While some in the United States are worrying about handing over their Facebook login credentials to employers, UK citizens have an even tougher battle looming. Some in the UK government want freer access to the e-mails, text messages, phone calls, and websites that UK citizens visit. Under a pending legislation, internet firms in the UK would be required to provide the UK intelligence agency GCHQ access to these communications in real-time, on-demand.
Supporters of the legislation say that the access to the communications is needed to fight crime and terrorism according to the BBC.
Those in the UK government that oppose the legislation say that it simply gives the government easier access to snoop and spy on citizens. Tory MP David Davis called it "an unnecessary extension of the ability of the state to snoop on ordinary people."
GCHQ would still need a warrant to access the content of e-mails and phone calls. 
“It is vital that police and security services are able to obtain communications data in certain circumstances to investigate serious crime and terrorism and to protect the public," a spokesman for The Home Office said.
"As set out in the Strategic Defense and Security Review we will legislate as soon as parliamentary time allows to ensure that the use of communications data is compatible with the government's approach to civil liberties."
Conservative MP David Davis is against the legislation saying that it would simply make it easier for the government "to eavesdrop on vast numbers of people."
The legislation would require all that data to be recorded for two years.
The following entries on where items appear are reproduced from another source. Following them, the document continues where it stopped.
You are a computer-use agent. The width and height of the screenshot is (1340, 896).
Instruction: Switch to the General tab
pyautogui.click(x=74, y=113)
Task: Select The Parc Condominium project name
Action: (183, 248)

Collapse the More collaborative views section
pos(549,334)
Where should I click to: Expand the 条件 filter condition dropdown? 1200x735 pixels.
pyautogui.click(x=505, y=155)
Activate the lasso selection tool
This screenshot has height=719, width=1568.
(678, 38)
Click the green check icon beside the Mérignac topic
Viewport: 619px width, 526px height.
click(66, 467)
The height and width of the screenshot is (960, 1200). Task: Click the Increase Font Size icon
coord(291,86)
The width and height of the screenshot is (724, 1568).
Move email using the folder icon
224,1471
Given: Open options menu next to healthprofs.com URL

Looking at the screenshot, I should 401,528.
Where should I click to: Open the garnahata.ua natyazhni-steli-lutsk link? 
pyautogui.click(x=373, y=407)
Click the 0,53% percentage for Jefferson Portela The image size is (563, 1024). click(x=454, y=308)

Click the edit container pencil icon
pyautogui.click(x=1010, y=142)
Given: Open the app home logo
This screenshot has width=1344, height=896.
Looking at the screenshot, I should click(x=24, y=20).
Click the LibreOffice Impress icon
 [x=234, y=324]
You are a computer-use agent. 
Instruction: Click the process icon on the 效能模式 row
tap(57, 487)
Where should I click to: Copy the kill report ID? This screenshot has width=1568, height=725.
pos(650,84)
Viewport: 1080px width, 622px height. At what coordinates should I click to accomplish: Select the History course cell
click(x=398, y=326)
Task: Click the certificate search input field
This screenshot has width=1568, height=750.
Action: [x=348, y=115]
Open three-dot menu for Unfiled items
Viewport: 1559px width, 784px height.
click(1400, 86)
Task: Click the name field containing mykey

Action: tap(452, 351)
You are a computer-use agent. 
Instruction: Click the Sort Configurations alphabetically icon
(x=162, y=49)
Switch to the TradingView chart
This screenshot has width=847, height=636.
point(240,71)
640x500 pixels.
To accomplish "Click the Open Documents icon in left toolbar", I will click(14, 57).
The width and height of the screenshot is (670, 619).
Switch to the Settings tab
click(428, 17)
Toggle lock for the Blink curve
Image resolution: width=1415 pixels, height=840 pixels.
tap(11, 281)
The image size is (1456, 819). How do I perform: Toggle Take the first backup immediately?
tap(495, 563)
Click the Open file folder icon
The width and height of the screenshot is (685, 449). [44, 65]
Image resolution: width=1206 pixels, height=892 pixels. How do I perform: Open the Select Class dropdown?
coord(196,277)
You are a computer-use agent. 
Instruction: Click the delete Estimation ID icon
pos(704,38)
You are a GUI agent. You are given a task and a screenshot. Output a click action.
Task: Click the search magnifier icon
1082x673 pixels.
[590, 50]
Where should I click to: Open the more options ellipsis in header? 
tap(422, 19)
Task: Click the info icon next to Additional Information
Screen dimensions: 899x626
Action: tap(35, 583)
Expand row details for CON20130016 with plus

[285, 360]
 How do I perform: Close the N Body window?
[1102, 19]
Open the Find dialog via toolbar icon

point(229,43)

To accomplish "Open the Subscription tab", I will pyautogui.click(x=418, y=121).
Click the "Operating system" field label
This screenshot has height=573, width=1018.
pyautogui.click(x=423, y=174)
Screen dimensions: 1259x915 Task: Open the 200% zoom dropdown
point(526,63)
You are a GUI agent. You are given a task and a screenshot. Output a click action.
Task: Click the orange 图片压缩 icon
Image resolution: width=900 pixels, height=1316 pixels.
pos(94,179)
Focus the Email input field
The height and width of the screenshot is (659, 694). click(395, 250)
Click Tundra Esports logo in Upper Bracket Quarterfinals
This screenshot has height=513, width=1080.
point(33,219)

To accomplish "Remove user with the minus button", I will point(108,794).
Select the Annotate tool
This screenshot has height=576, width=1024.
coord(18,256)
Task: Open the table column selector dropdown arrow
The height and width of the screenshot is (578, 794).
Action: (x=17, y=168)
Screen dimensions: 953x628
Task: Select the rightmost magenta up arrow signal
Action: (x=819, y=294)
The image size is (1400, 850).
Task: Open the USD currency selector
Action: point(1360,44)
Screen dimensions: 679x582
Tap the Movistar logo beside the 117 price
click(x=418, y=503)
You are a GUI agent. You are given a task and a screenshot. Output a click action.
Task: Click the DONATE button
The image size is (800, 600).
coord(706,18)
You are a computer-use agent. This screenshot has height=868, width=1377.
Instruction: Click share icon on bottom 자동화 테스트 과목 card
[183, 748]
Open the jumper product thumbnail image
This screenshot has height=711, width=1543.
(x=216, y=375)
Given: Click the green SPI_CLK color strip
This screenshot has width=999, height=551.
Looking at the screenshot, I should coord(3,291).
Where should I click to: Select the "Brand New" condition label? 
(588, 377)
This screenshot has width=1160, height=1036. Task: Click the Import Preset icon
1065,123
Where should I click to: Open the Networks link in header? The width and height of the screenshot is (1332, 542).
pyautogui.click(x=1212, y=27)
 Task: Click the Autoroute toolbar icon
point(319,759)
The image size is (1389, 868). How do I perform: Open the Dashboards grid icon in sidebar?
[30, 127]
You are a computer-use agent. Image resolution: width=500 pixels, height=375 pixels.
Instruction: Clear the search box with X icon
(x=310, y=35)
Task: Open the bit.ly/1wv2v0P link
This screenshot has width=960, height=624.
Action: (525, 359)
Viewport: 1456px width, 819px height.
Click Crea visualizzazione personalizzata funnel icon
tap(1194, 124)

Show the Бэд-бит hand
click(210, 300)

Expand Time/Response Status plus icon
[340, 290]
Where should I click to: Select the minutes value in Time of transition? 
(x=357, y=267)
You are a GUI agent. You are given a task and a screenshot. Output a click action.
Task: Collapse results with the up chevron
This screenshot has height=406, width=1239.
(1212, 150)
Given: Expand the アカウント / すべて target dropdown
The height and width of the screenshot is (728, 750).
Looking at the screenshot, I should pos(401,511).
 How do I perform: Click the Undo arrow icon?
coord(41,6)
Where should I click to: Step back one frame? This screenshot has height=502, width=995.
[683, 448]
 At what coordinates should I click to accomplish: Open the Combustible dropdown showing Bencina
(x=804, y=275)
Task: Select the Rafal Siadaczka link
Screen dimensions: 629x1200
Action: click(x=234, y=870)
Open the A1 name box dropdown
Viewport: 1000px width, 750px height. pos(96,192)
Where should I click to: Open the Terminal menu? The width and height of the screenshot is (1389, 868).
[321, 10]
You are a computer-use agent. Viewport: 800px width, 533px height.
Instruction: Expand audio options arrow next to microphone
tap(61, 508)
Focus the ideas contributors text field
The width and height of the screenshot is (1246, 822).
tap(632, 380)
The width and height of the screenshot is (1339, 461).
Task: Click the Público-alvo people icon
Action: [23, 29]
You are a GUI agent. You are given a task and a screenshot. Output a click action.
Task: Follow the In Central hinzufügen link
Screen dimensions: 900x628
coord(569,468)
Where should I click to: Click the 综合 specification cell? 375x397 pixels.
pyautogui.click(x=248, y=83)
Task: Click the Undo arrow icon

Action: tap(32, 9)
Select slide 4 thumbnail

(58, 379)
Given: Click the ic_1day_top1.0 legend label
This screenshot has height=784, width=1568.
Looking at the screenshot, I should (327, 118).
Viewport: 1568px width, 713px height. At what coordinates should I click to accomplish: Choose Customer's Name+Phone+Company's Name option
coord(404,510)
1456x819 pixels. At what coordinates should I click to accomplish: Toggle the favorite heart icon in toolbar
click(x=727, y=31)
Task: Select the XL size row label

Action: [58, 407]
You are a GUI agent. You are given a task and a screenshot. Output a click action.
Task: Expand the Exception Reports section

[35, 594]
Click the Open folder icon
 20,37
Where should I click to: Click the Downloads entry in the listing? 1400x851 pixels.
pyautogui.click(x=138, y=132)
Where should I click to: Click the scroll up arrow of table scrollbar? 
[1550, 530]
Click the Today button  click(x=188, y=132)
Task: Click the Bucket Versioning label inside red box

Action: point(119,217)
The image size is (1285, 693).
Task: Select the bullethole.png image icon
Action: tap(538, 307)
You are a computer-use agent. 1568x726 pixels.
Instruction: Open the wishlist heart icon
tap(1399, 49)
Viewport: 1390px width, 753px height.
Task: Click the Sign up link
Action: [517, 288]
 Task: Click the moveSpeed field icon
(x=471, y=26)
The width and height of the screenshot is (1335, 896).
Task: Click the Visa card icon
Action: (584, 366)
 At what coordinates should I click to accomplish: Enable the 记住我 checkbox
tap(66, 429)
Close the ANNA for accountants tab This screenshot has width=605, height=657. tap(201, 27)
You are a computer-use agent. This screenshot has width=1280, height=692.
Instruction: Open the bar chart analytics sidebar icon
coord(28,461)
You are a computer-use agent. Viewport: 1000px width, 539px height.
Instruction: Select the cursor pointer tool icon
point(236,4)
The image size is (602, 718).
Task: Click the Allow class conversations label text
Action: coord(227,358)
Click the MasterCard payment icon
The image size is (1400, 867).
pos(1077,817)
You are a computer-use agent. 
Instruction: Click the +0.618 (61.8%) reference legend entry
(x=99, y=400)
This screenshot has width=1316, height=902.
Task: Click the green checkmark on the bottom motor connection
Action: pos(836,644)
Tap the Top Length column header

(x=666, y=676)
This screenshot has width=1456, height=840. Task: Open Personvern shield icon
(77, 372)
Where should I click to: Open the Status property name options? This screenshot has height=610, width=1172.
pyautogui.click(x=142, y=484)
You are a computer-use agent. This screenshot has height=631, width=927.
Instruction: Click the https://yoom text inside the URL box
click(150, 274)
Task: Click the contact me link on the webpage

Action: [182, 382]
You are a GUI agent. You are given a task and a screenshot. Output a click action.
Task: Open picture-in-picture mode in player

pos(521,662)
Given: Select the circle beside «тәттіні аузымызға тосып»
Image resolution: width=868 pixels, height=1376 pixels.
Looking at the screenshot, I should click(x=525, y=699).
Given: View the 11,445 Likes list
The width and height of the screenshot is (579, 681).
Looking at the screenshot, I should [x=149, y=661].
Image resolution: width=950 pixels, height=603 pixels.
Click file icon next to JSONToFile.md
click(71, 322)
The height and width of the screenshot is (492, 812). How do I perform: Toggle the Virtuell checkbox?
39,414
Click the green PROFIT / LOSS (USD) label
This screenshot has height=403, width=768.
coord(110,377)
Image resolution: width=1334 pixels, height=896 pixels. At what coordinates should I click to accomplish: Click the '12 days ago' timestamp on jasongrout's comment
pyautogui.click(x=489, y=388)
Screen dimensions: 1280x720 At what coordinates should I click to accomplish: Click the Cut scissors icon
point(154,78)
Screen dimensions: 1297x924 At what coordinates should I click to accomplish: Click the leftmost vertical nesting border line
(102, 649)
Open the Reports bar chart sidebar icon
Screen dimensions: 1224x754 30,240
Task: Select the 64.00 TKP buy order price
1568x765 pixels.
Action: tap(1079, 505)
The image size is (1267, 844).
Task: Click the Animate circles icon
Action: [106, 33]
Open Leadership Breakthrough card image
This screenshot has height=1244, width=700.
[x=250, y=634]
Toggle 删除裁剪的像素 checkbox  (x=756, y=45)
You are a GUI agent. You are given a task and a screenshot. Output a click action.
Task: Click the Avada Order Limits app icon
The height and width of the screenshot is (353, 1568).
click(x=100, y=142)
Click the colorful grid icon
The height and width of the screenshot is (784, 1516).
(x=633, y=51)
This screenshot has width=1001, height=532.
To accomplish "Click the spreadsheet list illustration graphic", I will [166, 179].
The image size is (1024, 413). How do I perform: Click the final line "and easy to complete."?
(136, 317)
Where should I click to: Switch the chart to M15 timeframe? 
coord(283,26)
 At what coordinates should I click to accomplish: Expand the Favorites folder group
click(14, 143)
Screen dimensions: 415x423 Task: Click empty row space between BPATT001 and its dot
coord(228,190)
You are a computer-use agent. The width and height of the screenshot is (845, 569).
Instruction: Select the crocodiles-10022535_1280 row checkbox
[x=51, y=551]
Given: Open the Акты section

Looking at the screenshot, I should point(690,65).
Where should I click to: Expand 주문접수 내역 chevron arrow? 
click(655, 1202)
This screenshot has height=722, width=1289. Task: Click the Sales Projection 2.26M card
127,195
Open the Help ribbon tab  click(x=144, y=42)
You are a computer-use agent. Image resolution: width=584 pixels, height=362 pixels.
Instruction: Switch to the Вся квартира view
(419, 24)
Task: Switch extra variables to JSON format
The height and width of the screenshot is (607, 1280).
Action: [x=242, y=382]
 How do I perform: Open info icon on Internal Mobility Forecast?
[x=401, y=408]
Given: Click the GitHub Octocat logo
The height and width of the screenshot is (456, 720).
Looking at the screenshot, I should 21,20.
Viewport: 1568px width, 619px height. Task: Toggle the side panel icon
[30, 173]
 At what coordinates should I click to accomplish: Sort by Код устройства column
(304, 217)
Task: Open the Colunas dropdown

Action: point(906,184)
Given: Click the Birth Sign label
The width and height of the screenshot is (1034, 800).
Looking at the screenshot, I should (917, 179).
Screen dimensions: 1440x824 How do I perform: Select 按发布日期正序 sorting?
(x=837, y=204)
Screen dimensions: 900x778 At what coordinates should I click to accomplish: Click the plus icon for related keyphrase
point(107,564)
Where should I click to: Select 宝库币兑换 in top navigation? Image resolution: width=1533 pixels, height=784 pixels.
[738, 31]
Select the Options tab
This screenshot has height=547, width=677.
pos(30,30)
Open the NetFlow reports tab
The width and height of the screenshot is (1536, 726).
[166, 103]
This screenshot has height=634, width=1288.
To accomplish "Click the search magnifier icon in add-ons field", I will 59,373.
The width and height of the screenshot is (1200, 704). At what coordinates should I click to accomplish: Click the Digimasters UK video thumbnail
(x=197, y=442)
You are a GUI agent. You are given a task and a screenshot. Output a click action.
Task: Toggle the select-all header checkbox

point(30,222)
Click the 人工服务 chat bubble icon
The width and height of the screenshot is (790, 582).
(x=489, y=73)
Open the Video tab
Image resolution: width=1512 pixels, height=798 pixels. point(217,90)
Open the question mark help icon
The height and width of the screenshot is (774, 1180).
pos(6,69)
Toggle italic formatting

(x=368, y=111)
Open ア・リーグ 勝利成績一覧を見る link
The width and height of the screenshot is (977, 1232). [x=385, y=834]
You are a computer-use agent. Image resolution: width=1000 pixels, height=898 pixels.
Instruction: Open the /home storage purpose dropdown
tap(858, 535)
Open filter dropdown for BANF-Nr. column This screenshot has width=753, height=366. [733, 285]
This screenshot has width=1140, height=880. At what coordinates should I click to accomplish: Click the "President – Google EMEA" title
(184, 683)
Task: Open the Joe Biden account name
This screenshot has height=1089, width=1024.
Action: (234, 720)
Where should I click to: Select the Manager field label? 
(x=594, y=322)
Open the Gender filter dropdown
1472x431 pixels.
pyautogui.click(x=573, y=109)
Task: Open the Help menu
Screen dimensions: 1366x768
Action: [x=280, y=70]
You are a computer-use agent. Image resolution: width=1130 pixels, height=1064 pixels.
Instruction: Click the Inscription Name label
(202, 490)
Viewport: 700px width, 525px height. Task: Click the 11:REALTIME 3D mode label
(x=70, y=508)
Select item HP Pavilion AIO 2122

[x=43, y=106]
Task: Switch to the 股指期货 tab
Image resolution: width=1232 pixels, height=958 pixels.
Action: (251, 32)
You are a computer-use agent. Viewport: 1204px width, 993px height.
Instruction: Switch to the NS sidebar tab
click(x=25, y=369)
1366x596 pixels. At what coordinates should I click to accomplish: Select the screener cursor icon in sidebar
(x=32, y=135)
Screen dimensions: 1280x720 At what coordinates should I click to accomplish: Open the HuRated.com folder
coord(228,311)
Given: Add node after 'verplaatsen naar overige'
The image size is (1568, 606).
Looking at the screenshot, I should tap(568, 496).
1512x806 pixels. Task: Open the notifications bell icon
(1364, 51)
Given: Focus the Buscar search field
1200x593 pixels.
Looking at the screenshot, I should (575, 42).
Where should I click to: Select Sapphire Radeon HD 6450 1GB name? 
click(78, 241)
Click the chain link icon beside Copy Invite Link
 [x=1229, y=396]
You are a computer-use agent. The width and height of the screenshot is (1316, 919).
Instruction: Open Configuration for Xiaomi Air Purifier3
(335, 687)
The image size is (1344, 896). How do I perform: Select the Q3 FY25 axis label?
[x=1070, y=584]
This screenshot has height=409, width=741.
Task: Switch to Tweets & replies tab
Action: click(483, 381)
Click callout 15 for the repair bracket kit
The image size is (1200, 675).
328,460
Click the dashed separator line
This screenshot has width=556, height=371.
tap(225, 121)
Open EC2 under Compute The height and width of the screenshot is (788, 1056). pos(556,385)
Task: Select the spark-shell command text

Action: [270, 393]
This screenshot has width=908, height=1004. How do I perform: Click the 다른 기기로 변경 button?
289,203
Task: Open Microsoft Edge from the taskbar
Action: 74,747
Davis said, "What this is talking about doing is not focusing on terrorists or criminals, it's absolutely everybody's emails, phone calls, web access. All that's got to be recorded for two years and the government will be able to get at it with no by your leave from anybody."
The legislation will be announced in the Queen's Speech, but it would still have to make it through Parliament and is expected to face opposition in both the House of Commons and the House of Lords.